__TASK INSTRUCTIONS__:
a - From the POS tagging passage, list every minority label it names.
b - Answer these questions from the POS tagging passage, one per line:
(i) What aF1 score did the CRF model reach without features when classifying all words in the testing data?
(ii) What was the highest aF1 score the softmax model obtained on OOV words?
(iii) Who tested the effect of POS tagging performance on dependency parsing performance?
c - Reproduce the POS tagging passage from "The low aF1" to "other downstream tasks.".

In addition, model performance was evaluated relative to classifying all words within the testing data and only OOV words in the testing data. In the classification of all words in the testing data, the three features significantly increased model performance. This is true for both softmax and CRF layers. The largest increase (by 10.91 % in performance was exhibited by the model that used CRF for classification, where the model achieved an aF1 score of 74.62 % without the use of features and achieved an aF1 score of 85.53 % with the use of three features. However, in the case of classifying OOV words within the testing data, the highest aF1 scores obtained by the model that used softmax and the model that used CRF were 46.44 % and 45.05 %, respectively. Although the use of three features increased the model performance by approximately 10 % compared to the baseline model, the obtained aF1 scores for both models were considered low.

The low aF1 value is due to the model's inability to predict OOV words with minority labels, such as MD, CC, SC, DT, P, PO, and X. The model mispredicts minority labels because the features it has are not representative. This labeling error causes a decline in performance on downstream tasks, such as dependency parsing. Dependency parsing uses word class information to determine a single label for each input token of a sequence. Muñoz-Ortiz et al. [24] tested the effect of POS tagging performance on dependency parsing performance. The test results revealed a correlation between the performance of the POS tagging model and the quantity of the dataset on the performance of the dependency parsing model. This shows that the performance of the POS tagging model affects the performance of the model on other downstream tasks.

__ROWS__:
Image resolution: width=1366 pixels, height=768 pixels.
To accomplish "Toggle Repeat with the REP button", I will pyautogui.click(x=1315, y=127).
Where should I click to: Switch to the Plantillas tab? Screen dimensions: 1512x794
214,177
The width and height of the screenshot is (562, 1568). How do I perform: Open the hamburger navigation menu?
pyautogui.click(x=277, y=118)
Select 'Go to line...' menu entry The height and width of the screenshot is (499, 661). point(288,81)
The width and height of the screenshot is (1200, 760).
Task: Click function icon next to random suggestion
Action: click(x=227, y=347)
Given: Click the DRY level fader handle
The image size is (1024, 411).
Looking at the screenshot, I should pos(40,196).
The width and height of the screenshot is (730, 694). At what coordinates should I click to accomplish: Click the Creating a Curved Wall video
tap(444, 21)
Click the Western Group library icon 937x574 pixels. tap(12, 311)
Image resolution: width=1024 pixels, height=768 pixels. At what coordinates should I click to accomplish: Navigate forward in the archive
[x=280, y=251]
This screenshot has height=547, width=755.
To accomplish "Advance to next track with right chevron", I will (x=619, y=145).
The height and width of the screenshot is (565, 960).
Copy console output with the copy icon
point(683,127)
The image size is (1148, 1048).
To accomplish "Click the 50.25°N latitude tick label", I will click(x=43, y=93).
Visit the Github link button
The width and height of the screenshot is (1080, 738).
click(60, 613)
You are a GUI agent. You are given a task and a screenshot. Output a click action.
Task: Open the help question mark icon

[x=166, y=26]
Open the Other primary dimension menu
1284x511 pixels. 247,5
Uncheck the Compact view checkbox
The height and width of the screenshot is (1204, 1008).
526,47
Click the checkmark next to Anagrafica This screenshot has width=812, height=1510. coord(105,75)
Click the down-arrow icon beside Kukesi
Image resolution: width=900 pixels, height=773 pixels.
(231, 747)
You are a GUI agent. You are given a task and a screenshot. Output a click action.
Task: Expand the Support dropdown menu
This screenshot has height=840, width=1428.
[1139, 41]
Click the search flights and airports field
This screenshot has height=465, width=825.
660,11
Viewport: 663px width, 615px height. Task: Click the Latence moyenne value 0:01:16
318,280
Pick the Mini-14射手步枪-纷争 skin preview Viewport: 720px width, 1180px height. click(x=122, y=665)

__RESULTS__:
a - MD, CC, SC, DT, P, PO, X

b -
(i) 74.62 %
(ii) 46.44 %
(iii) Muñoz-Ortiz et al.

c -
The low aF1 value is due to the model's inability to predict OOV words with minority labels, such as MD, CC, SC, DT, P, PO, and X. The model mispredicts minority labels because the features it has are not representative. This labeling error causes a decline in performance on downstream tasks, such as dependency parsing. Dependency parsing uses word class information to determine a single label for each input token of a sequence. Muñoz-Ortiz et al. [24] tested the effect of POS tagging performance on dependency parsing performance. The test results revealed a correlation between the performance of the POS tagging model and the quantity of the dataset on the performance of the dependency parsing model. This shows that the performance of the POS tagging model affects the performance of the model on other downstream tasks.